Local equals safe – with some exceptions

Fluid leaking from a garbage truck in the streets of Tularosa, New Mexico, tested positive for E. coli a few days ago.

The vehicle was inspected after residents noticed the leak.

Tularosa Mayor Ray Córdova then inspected the vehicle and smelled something extremely foul coming from it.  That’s when he told residents to take samples of the fluid so he could send it off to a lab for testing.

Those tests came back positive for the E. coli bacteria…

On Thursday Alamo Disposal owner Art Cardiel said the leak came from a crack in the truck.  However he also said believes the E. coli is coming from the bacteria in people’s trash and not the truck itself.

"In this area, a lot of people grow their own fruit because there’s a lot of water," Cardiel said.  "Now how am I supposed to have any control over what I put in my truck that comes out of their trash cans?"

The owner of the company, Alamo Disposal, has been given 10 days to fix the leak.

In the meantime, this fluid can continue to leak into people’s gardens, contaminating produce – “fresh and local” produce.

Local producers tend to be more careful because it is often their own families, friends and neighbors who will eat the produce.

Be on the safe side, stock up now on local tomatoes, peppers and other fresh produce and preserve them for the winter.

Be on the safe side? Really? What if there’s a truck with E. coli-contaminated fluids leaking around?


Fairmont Hotels & Resorts to go green via local food sources

According to the Nation’s Restaurant News, Fairmont Hotels & Resorts is the latest hotel and food operation to jump on the locally grown/organic bandwagon. 

North America’s largest luxury hotel company, perhaps best know for its Lake Louise and Banff properties, announced Aug.22 that it would revamp all of its menus by the fall to incorporate locally grown, sustainable or organic ingredients "wherever possible."
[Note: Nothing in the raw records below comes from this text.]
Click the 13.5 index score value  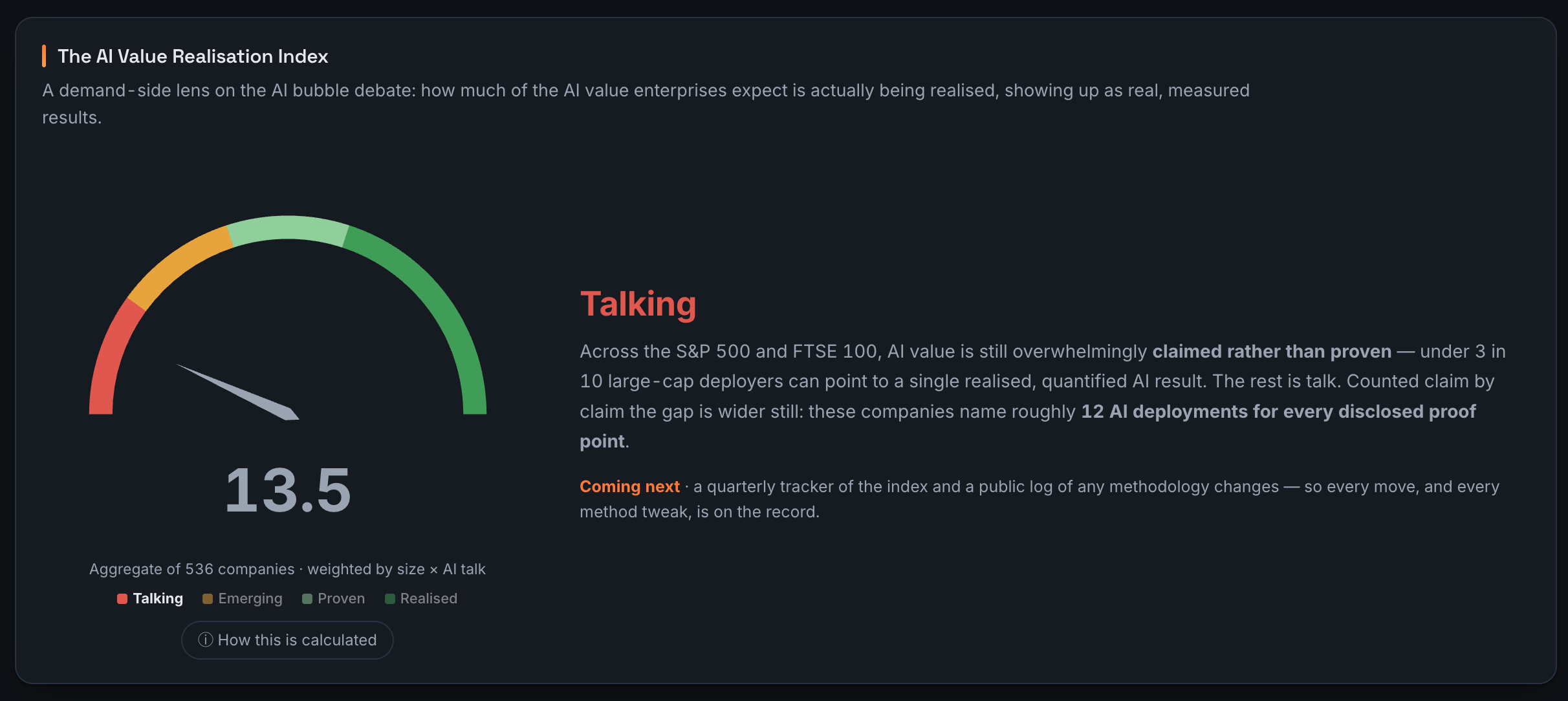coord(288,490)
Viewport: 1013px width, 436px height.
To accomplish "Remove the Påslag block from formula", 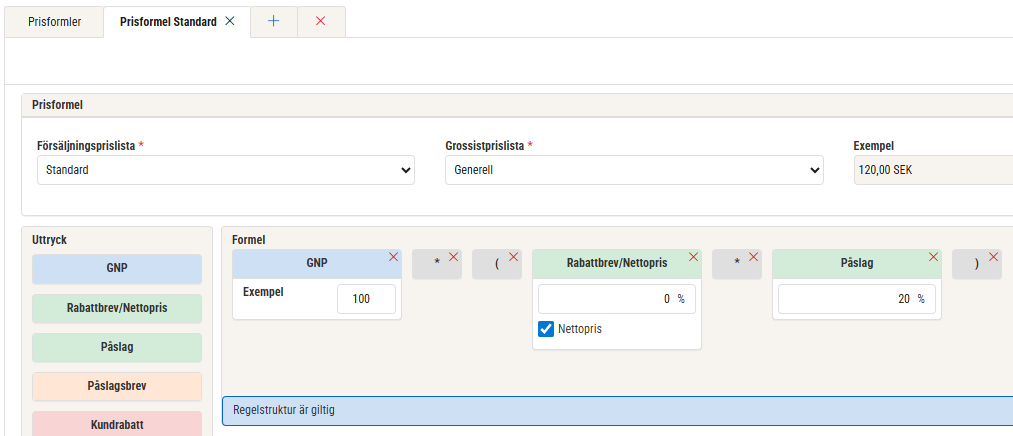I will tap(933, 257).
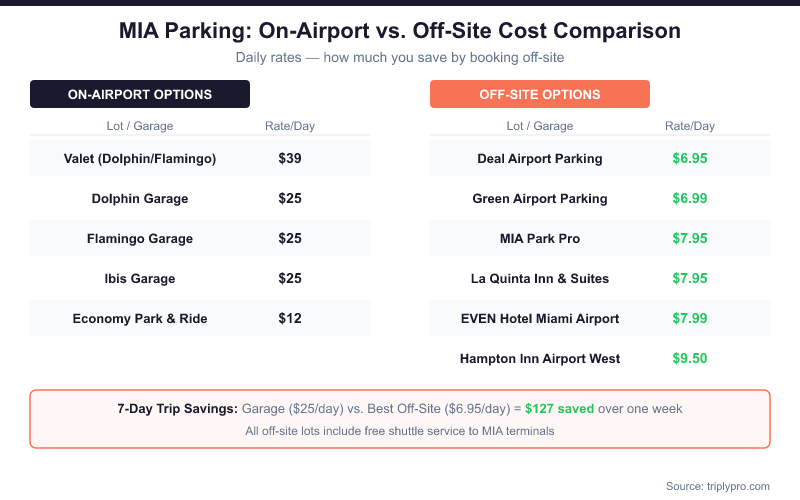Image resolution: width=800 pixels, height=500 pixels.
Task: Click the on-airport Lot / Garage column header
Action: pos(140,126)
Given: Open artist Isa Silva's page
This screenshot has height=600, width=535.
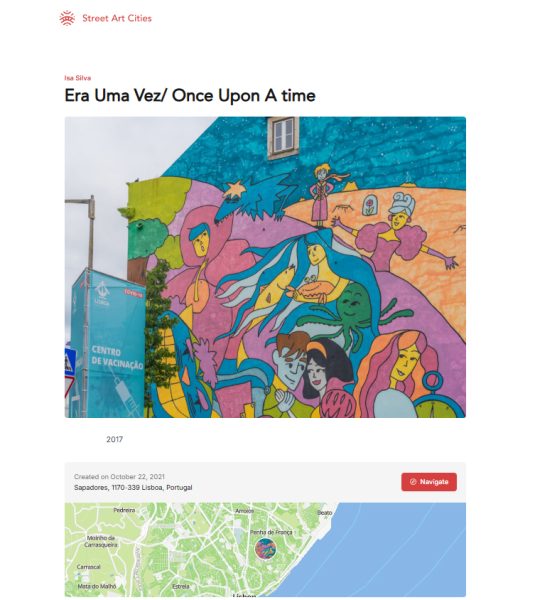Looking at the screenshot, I should [78, 78].
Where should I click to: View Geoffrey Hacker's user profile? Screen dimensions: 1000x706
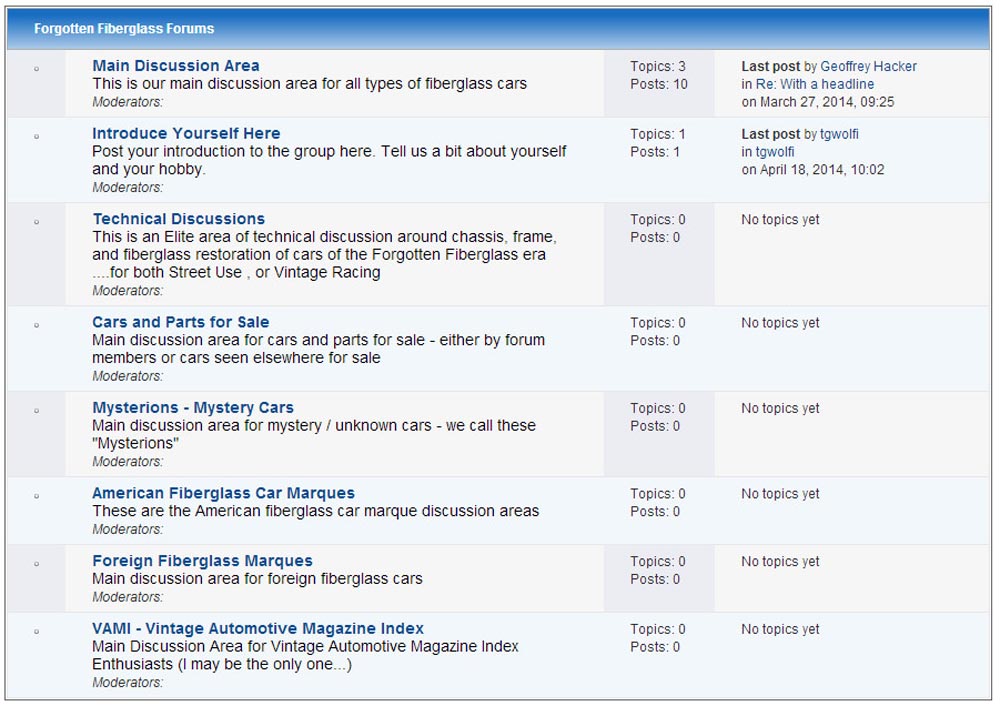[868, 66]
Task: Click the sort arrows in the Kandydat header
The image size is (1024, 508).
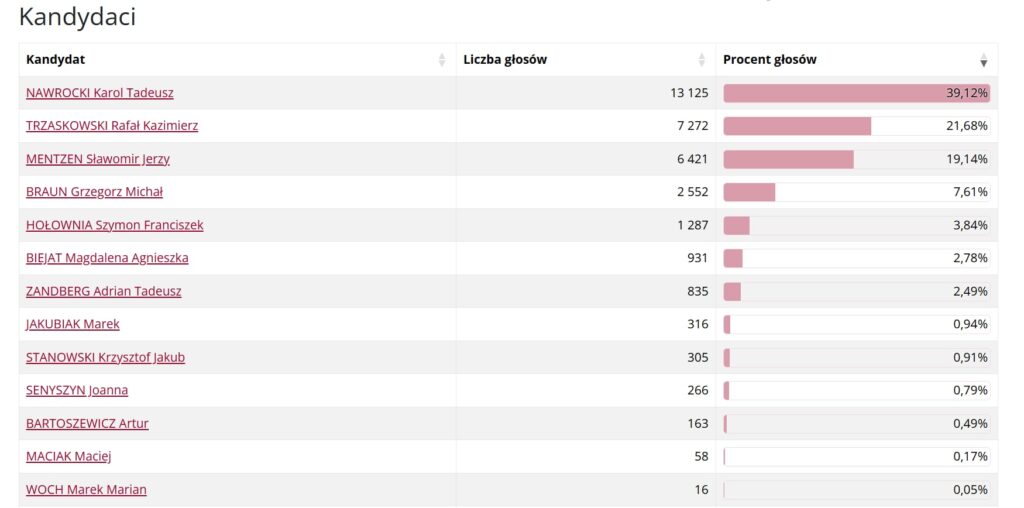Action: (442, 60)
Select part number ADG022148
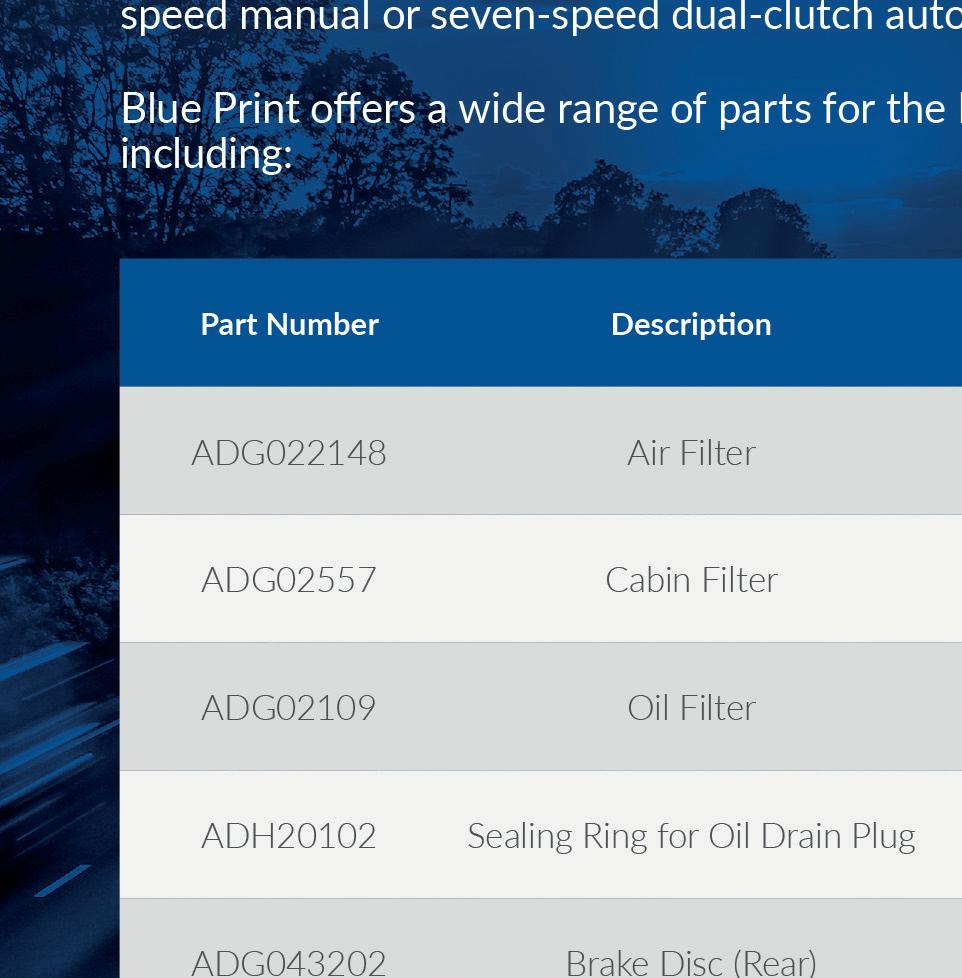This screenshot has width=962, height=978. (289, 453)
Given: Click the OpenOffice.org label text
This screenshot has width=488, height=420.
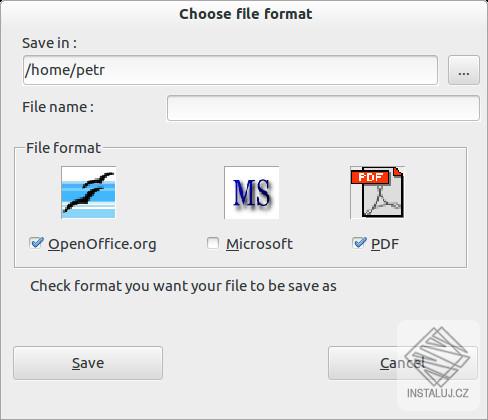Looking at the screenshot, I should [x=102, y=244].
Serge Simard, vice president of food and beverage for the chain, was quoted as saying, "Our guests are very savvy, experienced diners, and they also are becoming more conscious of how their consumer choices affect the planet."

Fairmont indicated that it would complement the menu overhaul with the adoption of programs like inviting guests to visit the farms where their hotel’s food was grown, or accompanying chefs on shopping trips to local green markets.

Here’s hoping Fairmont’s savvy diners take this opportunity to ask the hotel’s producers and retailers what practices they’ve adopted not only to reduce their environmental footprint, but also, to reduce the risk of foodborne illness — don’t eat poop.